(Target pointing data)

● ● ● ● ● ● ●

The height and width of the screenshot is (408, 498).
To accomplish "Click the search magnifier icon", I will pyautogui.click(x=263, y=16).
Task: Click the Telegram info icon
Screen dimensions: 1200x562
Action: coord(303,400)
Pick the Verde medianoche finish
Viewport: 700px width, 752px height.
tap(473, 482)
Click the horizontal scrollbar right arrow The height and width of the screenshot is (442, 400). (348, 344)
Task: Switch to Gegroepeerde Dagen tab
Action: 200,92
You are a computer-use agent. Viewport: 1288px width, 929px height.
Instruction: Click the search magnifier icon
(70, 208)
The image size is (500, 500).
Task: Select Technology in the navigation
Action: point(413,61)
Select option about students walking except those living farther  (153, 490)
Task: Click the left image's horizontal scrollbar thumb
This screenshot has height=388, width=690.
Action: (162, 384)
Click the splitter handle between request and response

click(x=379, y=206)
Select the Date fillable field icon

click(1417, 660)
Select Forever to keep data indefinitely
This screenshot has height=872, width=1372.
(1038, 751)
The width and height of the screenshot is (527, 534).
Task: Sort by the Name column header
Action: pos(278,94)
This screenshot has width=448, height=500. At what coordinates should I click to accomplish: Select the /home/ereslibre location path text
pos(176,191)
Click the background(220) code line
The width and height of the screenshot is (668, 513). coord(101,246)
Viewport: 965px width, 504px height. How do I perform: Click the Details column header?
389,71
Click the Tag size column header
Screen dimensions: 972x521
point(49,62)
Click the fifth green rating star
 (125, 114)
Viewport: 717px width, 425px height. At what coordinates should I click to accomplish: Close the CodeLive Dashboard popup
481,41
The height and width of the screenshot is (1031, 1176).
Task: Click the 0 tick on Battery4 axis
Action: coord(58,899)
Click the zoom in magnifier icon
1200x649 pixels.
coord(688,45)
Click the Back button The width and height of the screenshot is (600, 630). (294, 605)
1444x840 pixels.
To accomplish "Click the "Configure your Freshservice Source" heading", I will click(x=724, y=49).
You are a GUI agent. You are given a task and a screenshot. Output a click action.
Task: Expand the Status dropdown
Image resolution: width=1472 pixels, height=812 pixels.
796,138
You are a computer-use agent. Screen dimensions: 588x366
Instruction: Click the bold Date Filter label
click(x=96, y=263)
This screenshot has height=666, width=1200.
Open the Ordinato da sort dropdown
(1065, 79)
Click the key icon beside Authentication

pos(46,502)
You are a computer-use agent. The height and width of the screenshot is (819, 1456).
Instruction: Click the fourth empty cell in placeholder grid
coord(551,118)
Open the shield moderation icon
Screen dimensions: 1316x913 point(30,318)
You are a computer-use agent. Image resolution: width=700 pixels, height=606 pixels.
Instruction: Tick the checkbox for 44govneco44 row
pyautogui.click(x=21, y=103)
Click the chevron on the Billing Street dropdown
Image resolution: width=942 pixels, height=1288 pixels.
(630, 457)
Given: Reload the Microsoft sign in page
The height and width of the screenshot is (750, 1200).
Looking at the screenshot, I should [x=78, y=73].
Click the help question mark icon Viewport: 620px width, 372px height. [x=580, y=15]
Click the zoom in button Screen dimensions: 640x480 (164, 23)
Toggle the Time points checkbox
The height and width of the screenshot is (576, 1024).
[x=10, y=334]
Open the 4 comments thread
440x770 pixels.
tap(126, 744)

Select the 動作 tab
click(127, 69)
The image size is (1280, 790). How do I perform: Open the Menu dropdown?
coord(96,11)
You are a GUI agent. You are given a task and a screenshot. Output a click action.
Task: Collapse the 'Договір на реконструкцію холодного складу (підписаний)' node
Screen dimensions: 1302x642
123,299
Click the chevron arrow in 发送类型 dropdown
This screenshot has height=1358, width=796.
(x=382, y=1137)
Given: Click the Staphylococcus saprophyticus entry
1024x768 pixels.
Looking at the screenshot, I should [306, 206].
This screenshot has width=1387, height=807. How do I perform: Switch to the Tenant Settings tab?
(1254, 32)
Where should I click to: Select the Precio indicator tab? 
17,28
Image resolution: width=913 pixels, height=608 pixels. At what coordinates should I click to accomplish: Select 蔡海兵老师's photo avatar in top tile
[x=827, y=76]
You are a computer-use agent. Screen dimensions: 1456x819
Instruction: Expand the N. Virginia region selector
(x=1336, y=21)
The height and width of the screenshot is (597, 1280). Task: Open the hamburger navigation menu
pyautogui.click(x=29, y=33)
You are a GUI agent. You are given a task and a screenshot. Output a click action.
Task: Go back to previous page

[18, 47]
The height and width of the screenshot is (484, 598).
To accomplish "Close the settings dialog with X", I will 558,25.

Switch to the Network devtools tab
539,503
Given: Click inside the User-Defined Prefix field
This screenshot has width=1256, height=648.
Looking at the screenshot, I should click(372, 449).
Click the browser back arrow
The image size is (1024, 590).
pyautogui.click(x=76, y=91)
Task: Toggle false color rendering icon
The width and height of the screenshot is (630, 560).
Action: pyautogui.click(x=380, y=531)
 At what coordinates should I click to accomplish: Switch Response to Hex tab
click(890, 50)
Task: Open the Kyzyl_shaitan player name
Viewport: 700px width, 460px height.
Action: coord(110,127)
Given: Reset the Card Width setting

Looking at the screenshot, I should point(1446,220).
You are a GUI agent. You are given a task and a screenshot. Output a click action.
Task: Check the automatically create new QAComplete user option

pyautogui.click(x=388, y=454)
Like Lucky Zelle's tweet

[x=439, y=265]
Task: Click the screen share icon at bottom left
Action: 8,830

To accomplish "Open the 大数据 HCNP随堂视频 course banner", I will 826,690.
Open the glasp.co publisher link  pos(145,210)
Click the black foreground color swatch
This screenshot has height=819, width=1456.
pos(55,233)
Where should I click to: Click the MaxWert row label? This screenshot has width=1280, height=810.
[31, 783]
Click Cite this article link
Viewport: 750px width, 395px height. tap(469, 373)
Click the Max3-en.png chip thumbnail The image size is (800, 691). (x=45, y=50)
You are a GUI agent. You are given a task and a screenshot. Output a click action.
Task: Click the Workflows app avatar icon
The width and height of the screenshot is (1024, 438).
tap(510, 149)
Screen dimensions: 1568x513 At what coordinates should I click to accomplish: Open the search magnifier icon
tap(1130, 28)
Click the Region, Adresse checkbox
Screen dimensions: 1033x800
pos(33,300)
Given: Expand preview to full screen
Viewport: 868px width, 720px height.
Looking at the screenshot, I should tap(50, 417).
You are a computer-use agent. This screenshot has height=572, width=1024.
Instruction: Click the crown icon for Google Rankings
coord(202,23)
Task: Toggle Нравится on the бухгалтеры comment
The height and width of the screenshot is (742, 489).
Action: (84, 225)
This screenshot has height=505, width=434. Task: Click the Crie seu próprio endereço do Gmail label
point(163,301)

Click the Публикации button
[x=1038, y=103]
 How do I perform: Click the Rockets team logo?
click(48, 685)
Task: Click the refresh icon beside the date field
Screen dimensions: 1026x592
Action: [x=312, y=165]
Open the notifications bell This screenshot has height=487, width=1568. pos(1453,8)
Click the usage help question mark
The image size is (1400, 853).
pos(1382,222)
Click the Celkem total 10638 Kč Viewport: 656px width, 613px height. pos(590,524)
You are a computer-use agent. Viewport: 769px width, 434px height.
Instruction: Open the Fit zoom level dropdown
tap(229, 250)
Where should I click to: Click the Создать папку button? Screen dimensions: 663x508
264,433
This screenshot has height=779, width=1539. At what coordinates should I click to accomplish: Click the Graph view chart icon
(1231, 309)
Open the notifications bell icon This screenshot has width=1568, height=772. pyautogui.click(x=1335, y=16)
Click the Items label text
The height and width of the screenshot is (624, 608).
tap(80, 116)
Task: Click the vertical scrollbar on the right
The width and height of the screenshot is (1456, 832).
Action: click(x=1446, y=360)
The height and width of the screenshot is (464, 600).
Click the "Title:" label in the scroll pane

● ● ● ● ● ● ●

Reproduce all of the records above word for word, keeping every line unchanged.

**Full solution**
The height and width of the screenshot is (408, 498).
To accomplish "Click the search magnifier icon", I will pyautogui.click(x=263, y=16).
Task: Click the Telegram info icon
Screen dimensions: 1200x562
Action: coord(303,400)
Pick the Verde medianoche finish
Viewport: 700px width, 752px height.
tap(473, 482)
Click the horizontal scrollbar right arrow The height and width of the screenshot is (442, 400). (348, 344)
Task: Switch to Gegroepeerde Dagen tab
Action: 200,92
You are a computer-use agent. Viewport: 1288px width, 929px height.
Instruction: Click the search magnifier icon
(70, 208)
The image size is (500, 500).
Task: Select Technology in the navigation
Action: point(413,61)
Select option about students walking except those living farther  (153, 490)
Task: Click the left image's horizontal scrollbar thumb
This screenshot has height=388, width=690.
Action: (162, 384)
Click the splitter handle between request and response

click(x=379, y=206)
Select the Date fillable field icon

click(1417, 660)
Select Forever to keep data indefinitely
This screenshot has height=872, width=1372.
(1038, 751)
The width and height of the screenshot is (527, 534).
Task: Sort by the Name column header
Action: pos(278,94)
This screenshot has width=448, height=500. At what coordinates should I click to accomplish: Select the /home/ereslibre location path text
pos(176,191)
Click the background(220) code line
The width and height of the screenshot is (668, 513). coord(101,246)
Viewport: 965px width, 504px height. How do I perform: Click the Details column header?
389,71
Click the Tag size column header
Screen dimensions: 972x521
point(49,62)
Click the fifth green rating star
 (125, 114)
Viewport: 717px width, 425px height. At what coordinates should I click to accomplish: Close the CodeLive Dashboard popup
481,41
The height and width of the screenshot is (1031, 1176).
Task: Click the 0 tick on Battery4 axis
Action: coord(58,899)
Click the zoom in magnifier icon
1200x649 pixels.
coord(688,45)
Click the Back button The width and height of the screenshot is (600, 630). (294, 605)
1444x840 pixels.
To accomplish "Click the "Configure your Freshservice Source" heading", I will click(x=724, y=49).
You are a GUI agent. You are given a task and a screenshot. Output a click action.
Task: Expand the Status dropdown
Image resolution: width=1472 pixels, height=812 pixels.
796,138
You are a computer-use agent. Screen dimensions: 588x366
Instruction: Click the bold Date Filter label
click(x=96, y=263)
This screenshot has height=666, width=1200.
Open the Ordinato da sort dropdown
(1065, 79)
Click the key icon beside Authentication

pos(46,502)
You are a computer-use agent. The height and width of the screenshot is (819, 1456).
Instruction: Click the fourth empty cell in placeholder grid
coord(551,118)
Open the shield moderation icon
Screen dimensions: 1316x913 point(30,318)
You are a computer-use agent. Image resolution: width=700 pixels, height=606 pixels.
Instruction: Tick the checkbox for 44govneco44 row
pyautogui.click(x=21, y=103)
Click the chevron on the Billing Street dropdown
Image resolution: width=942 pixels, height=1288 pixels.
(630, 457)
Given: Reload the Microsoft sign in page
The height and width of the screenshot is (750, 1200).
Looking at the screenshot, I should [x=78, y=73].
Click the help question mark icon Viewport: 620px width, 372px height. [x=580, y=15]
Click the zoom in button Screen dimensions: 640x480 (164, 23)
Toggle the Time points checkbox
The height and width of the screenshot is (576, 1024).
[x=10, y=334]
Open the 4 comments thread
440x770 pixels.
tap(126, 744)

Select the 動作 tab
click(127, 69)
The image size is (1280, 790). How do I perform: Open the Menu dropdown?
coord(96,11)
You are a GUI agent. You are given a task and a screenshot. Output a click action.
Task: Collapse the 'Договір на реконструкцію холодного складу (підписаний)' node
Screen dimensions: 1302x642
123,299
Click the chevron arrow in 发送类型 dropdown
This screenshot has height=1358, width=796.
(x=382, y=1137)
Given: Click the Staphylococcus saprophyticus entry
1024x768 pixels.
Looking at the screenshot, I should [306, 206].
This screenshot has width=1387, height=807. How do I perform: Switch to the Tenant Settings tab?
(1254, 32)
Where should I click to: Select the Precio indicator tab? 
17,28
Image resolution: width=913 pixels, height=608 pixels. At what coordinates should I click to accomplish: Select 蔡海兵老师's photo avatar in top tile
[x=827, y=76]
You are a computer-use agent. Screen dimensions: 1456x819
Instruction: Expand the N. Virginia region selector
(x=1336, y=21)
The height and width of the screenshot is (597, 1280). Task: Open the hamburger navigation menu
pyautogui.click(x=29, y=33)
You are a GUI agent. You are given a task and a screenshot. Output a click action.
Task: Go back to previous page

[18, 47]
The height and width of the screenshot is (484, 598).
To accomplish "Close the settings dialog with X", I will 558,25.

Switch to the Network devtools tab
539,503
Given: Click inside the User-Defined Prefix field
This screenshot has width=1256, height=648.
Looking at the screenshot, I should click(372, 449).
Click the browser back arrow
The image size is (1024, 590).
pyautogui.click(x=76, y=91)
Task: Toggle false color rendering icon
The width and height of the screenshot is (630, 560).
Action: pyautogui.click(x=380, y=531)
 At what coordinates should I click to accomplish: Switch Response to Hex tab
click(890, 50)
Task: Open the Kyzyl_shaitan player name
Viewport: 700px width, 460px height.
Action: coord(110,127)
Given: Reset the Card Width setting

Looking at the screenshot, I should point(1446,220).
You are a GUI agent. You are given a task and a screenshot. Output a click action.
Task: Check the automatically create new QAComplete user option

pyautogui.click(x=388, y=454)
Like Lucky Zelle's tweet

[x=439, y=265]
Task: Click the screen share icon at bottom left
Action: 8,830

To accomplish "Open the 大数据 HCNP随堂视频 course banner", I will 826,690.
Open the glasp.co publisher link  pos(145,210)
Click the black foreground color swatch
This screenshot has height=819, width=1456.
pos(55,233)
Where should I click to: Click the MaxWert row label? This screenshot has width=1280, height=810.
[31, 783]
Click Cite this article link
Viewport: 750px width, 395px height. tap(469, 373)
Click the Max3-en.png chip thumbnail The image size is (800, 691). (x=45, y=50)
You are a GUI agent. You are given a task and a screenshot. Output a click action.
Task: Click the Workflows app avatar icon
The width and height of the screenshot is (1024, 438).
tap(510, 149)
Screen dimensions: 1568x513 At what coordinates should I click to accomplish: Open the search magnifier icon
tap(1130, 28)
Click the Region, Adresse checkbox
Screen dimensions: 1033x800
pos(33,300)
Given: Expand preview to full screen
Viewport: 868px width, 720px height.
Looking at the screenshot, I should tap(50, 417).
You are a computer-use agent. This screenshot has height=572, width=1024.
Instruction: Click the crown icon for Google Rankings
coord(202,23)
Task: Toggle Нравится on the бухгалтеры comment
The height and width of the screenshot is (742, 489).
Action: (84, 225)
This screenshot has height=505, width=434. Task: Click the Crie seu próprio endereço do Gmail label
point(163,301)

Click the Публикации button
[x=1038, y=103]
 How do I perform: Click the Rockets team logo?
click(48, 685)
Task: Click the refresh icon beside the date field
Screen dimensions: 1026x592
Action: [x=312, y=165]
Open the notifications bell This screenshot has height=487, width=1568. pos(1453,8)
Click the usage help question mark
The image size is (1400, 853).
pos(1382,222)
Click the Celkem total 10638 Kč Viewport: 656px width, 613px height. pos(590,524)
You are a computer-use agent. Viewport: 769px width, 434px height.
Instruction: Open the Fit zoom level dropdown
tap(229, 250)
Where should I click to: Click the Создать папку button? Screen dimensions: 663x508
264,433
This screenshot has height=779, width=1539. At what coordinates should I click to accomplish: Click the Graph view chart icon
(1231, 309)
Open the notifications bell icon This screenshot has width=1568, height=772. pyautogui.click(x=1335, y=16)
Click the Items label text
The height and width of the screenshot is (624, 608).
tap(80, 116)
Task: Click the vertical scrollbar on the right
The width and height of the screenshot is (1456, 832).
Action: click(x=1446, y=360)
The height and width of the screenshot is (464, 600).
Click the "Title:" label in the scroll pane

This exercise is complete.